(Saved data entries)

◇ ◇ ◇ ◇ ◇ ◇ ◇

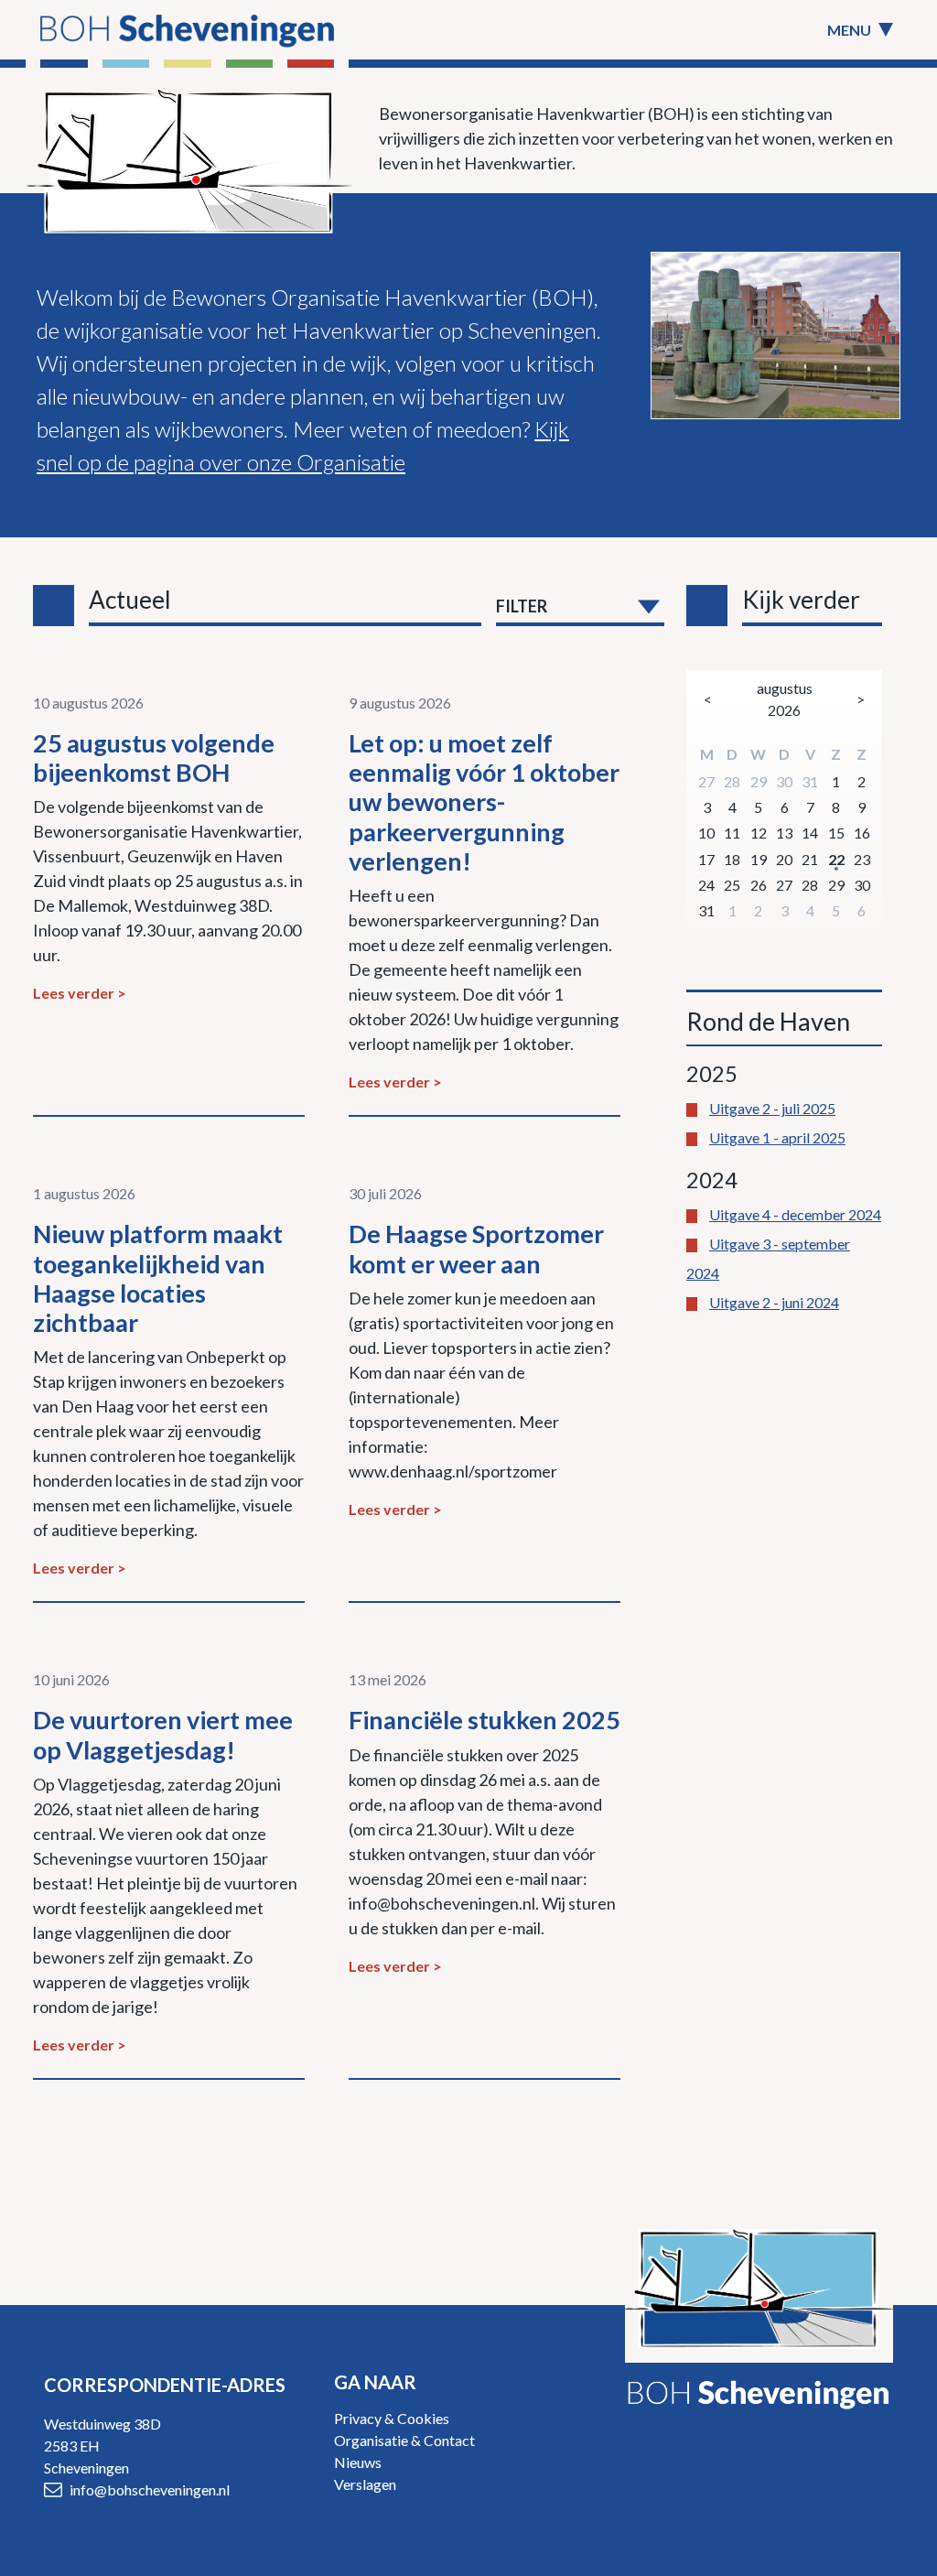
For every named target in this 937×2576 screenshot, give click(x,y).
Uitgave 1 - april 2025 (777, 1137)
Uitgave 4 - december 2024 (795, 1214)
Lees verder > (79, 992)
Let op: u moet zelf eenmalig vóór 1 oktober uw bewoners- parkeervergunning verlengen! (484, 802)
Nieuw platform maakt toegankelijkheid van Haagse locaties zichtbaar (158, 1277)
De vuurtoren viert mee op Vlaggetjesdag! (163, 1734)
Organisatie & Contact (404, 2440)
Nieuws (358, 2462)
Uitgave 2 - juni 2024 (774, 1302)
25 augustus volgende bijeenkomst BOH (154, 757)
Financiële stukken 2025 (484, 1720)
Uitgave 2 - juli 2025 (772, 1108)
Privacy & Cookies (391, 2418)
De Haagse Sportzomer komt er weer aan (476, 1248)
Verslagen (365, 2484)
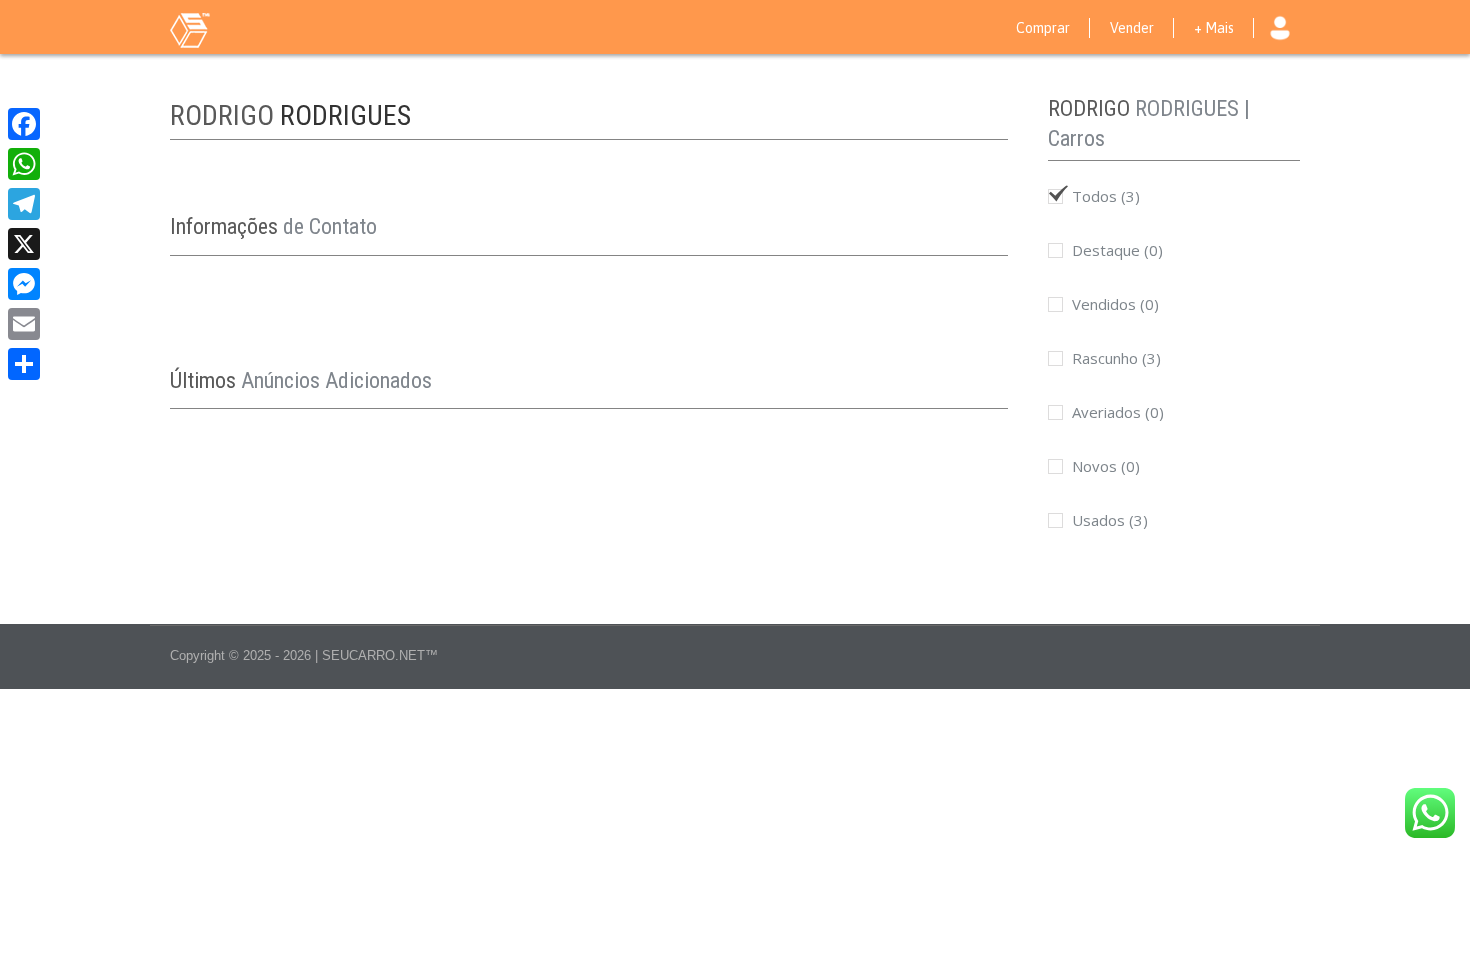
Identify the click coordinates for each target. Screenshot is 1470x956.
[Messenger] (24, 284)
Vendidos (1113, 304)
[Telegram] (24, 204)
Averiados (1116, 412)
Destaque (1115, 250)
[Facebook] (24, 124)
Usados (1108, 520)
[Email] (24, 324)
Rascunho (1114, 358)
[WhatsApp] (24, 164)
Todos (1104, 196)
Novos (1104, 466)
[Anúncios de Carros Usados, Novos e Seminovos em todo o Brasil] (230, 29)
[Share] (24, 364)
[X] (24, 244)
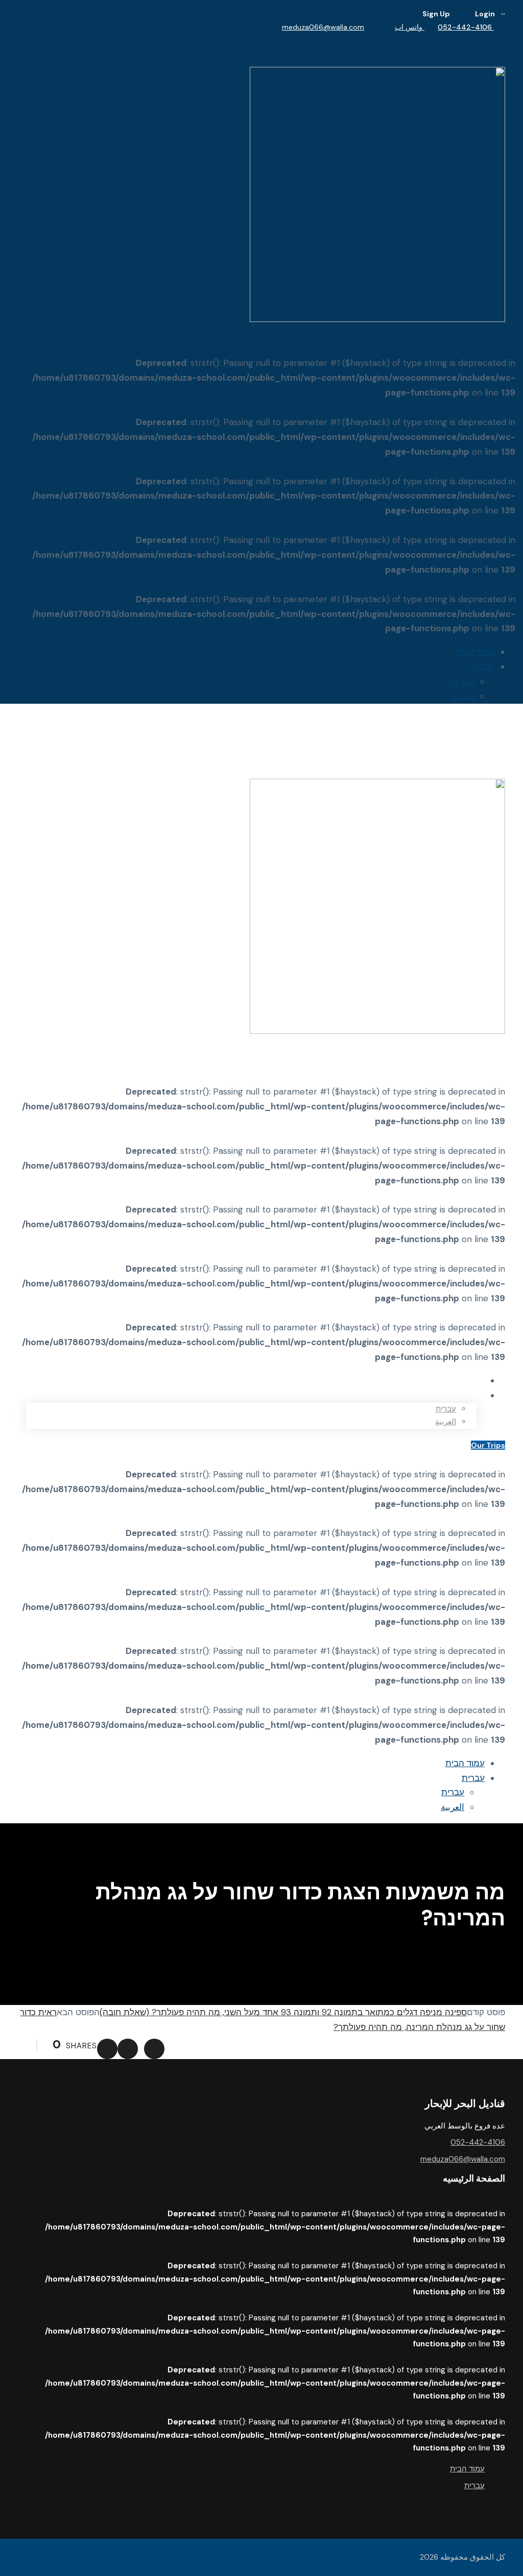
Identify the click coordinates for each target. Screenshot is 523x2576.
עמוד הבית (475, 651)
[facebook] (502, 40)
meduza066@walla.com (323, 27)
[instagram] (497, 40)
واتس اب (409, 27)
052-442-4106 (466, 27)
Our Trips (488, 1445)
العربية (462, 696)
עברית (483, 666)
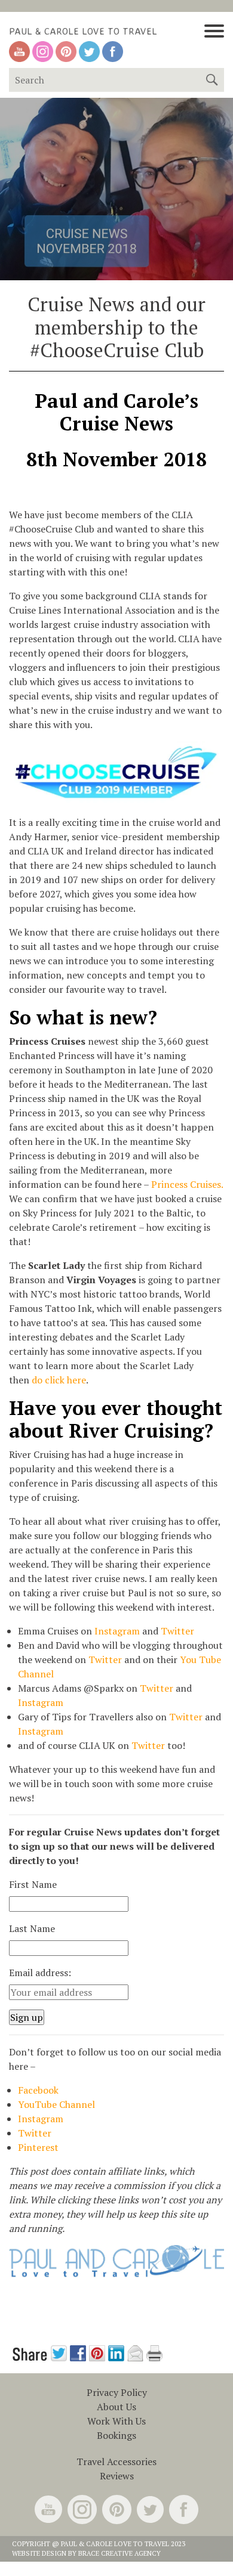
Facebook (38, 2090)
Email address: (40, 1972)
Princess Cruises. (187, 1184)
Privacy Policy (117, 2392)
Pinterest (38, 2147)
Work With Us (116, 2421)
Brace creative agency (119, 2553)
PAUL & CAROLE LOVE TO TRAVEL (83, 31)
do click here (59, 1379)
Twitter (177, 1630)
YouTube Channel (56, 2104)
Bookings (116, 2435)
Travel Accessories (116, 2461)
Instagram (117, 1630)
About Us (116, 2406)
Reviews (117, 2475)
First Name (33, 1884)
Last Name (32, 1928)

◇ ◇ ◇ ◇ ◇ ◇ ◇

Repeat exactly the lines from the start of the entries down to the line with "Uitgave 2 - juni 2024 (774, 1302)", keeping both ends but none of the pictures.

◆ **Your response**:
For every named target in this 937×2576 screenshot, give click(x,y).
Uitgave 1 - april 2025 (777, 1137)
Uitgave 4 - december 2024 (795, 1214)
Lees verder > (79, 992)
Let op: u moet zelf eenmalig vóór 1 oktober uw bewoners- parkeervergunning verlengen! (484, 802)
Nieuw platform maakt toegankelijkheid van Haagse locaties zichtbaar (158, 1277)
De vuurtoren viert mee op Vlaggetjesdag! (163, 1734)
Organisatie & Contact (404, 2440)
Nieuws (358, 2462)
Uitgave 2 - juni 2024 (774, 1302)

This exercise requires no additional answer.